Toss in the fact that to hold onto power, Cameron and the Tories will need to build a coalition with the Liberal Democrats as they did back in 2010.  But even that stratagem might not be possible given current electoral prospects for the LDs.  Cameron could find himself with a “hung parliament” in which the Tories attempt to govern as a minority. In either case, Cameron will be preoccupied with domestic fiscal issues—including possibly cutting defense spending further to make ends meet—a referendum on EU membership, and establishment of new constitutional structures to devolve more governing authorities to England, Wales and Scotland.

Should Ed Milibrand’s Labour Party win, the picture will not be any better. Despite pledges not to take a hatchet to the military, it is difficult to square Labour’s plans to expand domestic spending and programs. Plus, like Cameron in the run-up to the previous election, Milibrand has taken pride in his Hugh Grant-like impersonation from the movie “Love Actually” where the British PM stands up to the American president, declaring in Milibrand’s own words: my plan is to “work with our allies, never for them.” Or, as he boasted about his opposition to the prospective US-led airstrikes in Syria in 2013: “Standing up to the leader of the free world shows a certain amount of toughness.”

Milibrand has criticized Cameron as presiding “over the biggest loss of influence” for the UK “in a generation”—saying, in turn, “It is time to reject the small-minded isolationism that has characterized this government.” But this is the same Ed Milibrand who had virtually nothing to say about foreign or defense policy until the last few days of the campaign.

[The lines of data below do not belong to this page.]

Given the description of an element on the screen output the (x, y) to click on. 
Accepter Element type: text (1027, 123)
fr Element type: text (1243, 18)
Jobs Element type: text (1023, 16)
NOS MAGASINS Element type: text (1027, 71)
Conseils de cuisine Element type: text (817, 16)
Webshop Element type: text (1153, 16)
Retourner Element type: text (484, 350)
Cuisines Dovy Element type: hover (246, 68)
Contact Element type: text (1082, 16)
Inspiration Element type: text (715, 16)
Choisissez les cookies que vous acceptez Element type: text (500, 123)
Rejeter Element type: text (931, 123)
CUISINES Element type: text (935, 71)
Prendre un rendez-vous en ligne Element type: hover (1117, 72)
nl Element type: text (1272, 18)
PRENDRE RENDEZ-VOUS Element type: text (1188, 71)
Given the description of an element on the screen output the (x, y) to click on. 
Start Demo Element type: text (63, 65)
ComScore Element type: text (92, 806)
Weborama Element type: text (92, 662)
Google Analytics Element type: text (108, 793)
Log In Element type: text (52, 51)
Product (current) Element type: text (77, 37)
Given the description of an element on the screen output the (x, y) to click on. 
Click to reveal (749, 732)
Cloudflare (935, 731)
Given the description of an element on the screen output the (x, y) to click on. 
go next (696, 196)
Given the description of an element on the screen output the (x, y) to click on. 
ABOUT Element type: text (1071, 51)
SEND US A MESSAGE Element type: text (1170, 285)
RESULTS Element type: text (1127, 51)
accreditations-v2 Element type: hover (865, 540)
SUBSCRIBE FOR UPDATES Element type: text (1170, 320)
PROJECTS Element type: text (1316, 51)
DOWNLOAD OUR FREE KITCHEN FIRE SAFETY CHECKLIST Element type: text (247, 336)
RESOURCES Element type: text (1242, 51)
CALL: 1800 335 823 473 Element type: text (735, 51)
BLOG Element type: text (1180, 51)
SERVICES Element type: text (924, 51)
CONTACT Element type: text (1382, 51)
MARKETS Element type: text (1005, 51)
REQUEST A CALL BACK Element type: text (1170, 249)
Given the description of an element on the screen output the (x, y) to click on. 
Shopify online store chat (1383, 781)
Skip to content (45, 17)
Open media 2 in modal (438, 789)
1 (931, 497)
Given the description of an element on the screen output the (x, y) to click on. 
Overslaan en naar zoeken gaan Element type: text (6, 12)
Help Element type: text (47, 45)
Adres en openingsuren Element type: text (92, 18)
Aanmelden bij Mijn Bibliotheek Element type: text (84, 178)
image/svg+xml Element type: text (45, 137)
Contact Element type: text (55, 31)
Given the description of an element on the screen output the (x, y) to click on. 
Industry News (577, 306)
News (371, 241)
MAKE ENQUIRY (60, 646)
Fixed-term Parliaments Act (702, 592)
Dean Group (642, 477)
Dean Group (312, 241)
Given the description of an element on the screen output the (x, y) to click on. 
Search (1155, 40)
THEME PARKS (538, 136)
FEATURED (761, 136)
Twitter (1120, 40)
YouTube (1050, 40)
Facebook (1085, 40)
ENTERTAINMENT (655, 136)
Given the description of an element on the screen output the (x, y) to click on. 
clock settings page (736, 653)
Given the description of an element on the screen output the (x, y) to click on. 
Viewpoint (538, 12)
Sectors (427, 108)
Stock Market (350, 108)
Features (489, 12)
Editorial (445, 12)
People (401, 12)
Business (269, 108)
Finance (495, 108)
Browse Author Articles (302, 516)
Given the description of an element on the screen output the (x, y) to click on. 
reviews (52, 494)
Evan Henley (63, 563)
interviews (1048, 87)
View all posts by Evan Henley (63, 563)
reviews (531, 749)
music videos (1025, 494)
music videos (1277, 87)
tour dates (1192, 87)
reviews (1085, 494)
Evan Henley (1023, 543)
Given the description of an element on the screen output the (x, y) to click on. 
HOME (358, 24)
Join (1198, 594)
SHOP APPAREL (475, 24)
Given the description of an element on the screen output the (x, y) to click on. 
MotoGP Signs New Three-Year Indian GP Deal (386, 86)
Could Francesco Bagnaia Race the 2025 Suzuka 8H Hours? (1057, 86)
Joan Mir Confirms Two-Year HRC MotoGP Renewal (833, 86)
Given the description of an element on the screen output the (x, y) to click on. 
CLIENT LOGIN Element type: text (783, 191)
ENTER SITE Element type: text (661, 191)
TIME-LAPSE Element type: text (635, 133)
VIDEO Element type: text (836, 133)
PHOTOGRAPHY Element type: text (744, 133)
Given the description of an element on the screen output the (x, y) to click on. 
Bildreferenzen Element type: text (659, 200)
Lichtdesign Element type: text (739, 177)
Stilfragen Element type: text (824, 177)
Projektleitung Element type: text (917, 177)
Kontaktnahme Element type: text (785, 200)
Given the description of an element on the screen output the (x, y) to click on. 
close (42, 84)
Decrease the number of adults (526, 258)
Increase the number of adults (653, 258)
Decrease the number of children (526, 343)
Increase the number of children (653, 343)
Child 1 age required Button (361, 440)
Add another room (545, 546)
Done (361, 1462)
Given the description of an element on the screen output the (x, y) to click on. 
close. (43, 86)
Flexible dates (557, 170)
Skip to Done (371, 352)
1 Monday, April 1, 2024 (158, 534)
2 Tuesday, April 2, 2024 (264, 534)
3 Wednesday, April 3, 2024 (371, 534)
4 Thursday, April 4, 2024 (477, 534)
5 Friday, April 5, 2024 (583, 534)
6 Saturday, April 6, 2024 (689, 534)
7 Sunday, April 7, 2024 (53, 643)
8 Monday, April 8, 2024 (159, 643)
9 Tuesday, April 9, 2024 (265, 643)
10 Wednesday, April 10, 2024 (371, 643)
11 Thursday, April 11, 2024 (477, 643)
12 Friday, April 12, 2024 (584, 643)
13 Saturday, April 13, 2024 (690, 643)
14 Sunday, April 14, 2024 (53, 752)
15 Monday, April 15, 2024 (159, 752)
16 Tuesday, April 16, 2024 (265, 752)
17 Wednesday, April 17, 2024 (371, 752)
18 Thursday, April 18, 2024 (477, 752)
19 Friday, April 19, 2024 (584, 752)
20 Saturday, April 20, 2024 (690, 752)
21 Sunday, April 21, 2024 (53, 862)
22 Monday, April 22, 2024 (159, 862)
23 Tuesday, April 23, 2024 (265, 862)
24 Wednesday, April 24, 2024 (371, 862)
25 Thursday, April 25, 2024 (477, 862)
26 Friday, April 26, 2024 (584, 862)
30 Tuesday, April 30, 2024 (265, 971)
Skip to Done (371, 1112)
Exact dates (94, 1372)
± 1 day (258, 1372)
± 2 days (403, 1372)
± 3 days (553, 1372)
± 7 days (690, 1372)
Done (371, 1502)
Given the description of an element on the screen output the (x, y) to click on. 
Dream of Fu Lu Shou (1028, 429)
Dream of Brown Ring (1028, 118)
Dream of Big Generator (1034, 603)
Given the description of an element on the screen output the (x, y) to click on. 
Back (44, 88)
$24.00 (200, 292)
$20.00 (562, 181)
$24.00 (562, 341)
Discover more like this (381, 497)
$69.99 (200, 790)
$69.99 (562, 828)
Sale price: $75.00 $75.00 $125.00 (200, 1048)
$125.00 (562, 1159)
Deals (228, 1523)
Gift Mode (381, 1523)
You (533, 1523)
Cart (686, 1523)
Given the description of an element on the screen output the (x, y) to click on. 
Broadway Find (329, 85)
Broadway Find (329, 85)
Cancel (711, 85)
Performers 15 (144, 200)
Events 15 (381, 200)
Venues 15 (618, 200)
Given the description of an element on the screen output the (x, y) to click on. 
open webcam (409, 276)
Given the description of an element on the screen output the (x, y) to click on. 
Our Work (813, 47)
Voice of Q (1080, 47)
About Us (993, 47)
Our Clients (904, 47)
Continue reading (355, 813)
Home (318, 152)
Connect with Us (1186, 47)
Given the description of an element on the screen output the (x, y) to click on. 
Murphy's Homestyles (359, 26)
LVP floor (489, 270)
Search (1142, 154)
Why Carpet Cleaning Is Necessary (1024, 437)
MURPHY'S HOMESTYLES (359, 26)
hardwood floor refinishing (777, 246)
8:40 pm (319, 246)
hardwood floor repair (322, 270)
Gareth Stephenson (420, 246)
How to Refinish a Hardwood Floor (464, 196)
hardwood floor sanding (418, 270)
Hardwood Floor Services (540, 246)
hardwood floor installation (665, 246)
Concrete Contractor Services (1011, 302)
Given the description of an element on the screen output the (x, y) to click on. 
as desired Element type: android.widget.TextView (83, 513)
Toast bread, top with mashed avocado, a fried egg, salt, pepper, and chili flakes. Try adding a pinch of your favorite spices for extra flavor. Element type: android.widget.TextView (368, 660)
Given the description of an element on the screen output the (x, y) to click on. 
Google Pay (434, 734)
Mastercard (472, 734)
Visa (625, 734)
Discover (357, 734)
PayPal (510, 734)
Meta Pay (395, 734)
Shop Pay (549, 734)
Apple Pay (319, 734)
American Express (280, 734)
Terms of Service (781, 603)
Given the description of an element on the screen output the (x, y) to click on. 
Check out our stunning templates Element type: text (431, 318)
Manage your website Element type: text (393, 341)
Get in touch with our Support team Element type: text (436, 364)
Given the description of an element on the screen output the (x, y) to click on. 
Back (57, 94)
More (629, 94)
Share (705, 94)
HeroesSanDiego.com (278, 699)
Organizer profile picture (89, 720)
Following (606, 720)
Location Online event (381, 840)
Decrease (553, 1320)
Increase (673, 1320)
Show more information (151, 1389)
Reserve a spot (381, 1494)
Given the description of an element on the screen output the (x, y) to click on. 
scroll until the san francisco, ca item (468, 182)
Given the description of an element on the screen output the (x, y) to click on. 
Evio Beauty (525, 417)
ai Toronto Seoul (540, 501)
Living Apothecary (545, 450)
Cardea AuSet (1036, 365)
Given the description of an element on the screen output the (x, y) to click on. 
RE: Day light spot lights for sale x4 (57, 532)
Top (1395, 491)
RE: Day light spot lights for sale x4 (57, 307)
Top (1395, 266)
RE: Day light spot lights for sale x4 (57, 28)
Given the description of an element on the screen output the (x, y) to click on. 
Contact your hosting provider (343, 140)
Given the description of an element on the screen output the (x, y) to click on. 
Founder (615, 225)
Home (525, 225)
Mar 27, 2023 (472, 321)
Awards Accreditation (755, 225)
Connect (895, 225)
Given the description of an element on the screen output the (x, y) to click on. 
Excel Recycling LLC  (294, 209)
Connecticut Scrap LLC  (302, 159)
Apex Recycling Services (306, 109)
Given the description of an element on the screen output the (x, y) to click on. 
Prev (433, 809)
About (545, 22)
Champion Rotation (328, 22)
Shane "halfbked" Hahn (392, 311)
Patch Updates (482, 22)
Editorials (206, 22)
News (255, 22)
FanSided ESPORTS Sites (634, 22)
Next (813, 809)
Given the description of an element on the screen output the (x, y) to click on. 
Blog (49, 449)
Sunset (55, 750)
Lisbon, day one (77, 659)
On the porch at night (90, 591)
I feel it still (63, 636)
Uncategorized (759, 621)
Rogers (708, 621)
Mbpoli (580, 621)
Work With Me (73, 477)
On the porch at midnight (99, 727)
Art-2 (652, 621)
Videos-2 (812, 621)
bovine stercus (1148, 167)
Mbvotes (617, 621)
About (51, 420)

Nor, given his own history, is it likely that the turn away from “small-minded isolationism” means a return to a forward-leaning, Tony Blair-like liberal interventionism. Instead, a Milibrand government would be busy rebuilding relations with Brussels and the European Union, pushing initiatives to address issues in globalization and raising the Jolly Roger for climate change. And, like Cameron, if Milibrand wins, he too will be dealing with the Scottish question—perhaps not in a coalition with the Scottish Nationalists, but almost certainly as a major political faction he would be hard pressed to ignore.

Of course, none of the above is written in stone. Events and ambitions once in office often have a way of overturning expectations. Lest we forget, even in the case of the US, Bill Clinton ran on a campaign slogan that “it was the economy, stupid” and ended his days in office with his secretary of state touting America as “the indispensable nation” globally.  And, similarly, George W. Bush the candidate spoke of a more “humble” foreign policy and an aversion to nation building but he left office having spent a trillion dollars trying to do precisely that in Iraq and Afghanistan.

Nevertheless, from these shores, it’s difficult not to see, whoever wins on May 7, a Great Britain that will be less a player, less great, in the years ahead. And, as such, from Washington’s perspective, a special relationship that continues to drift towards being even less special.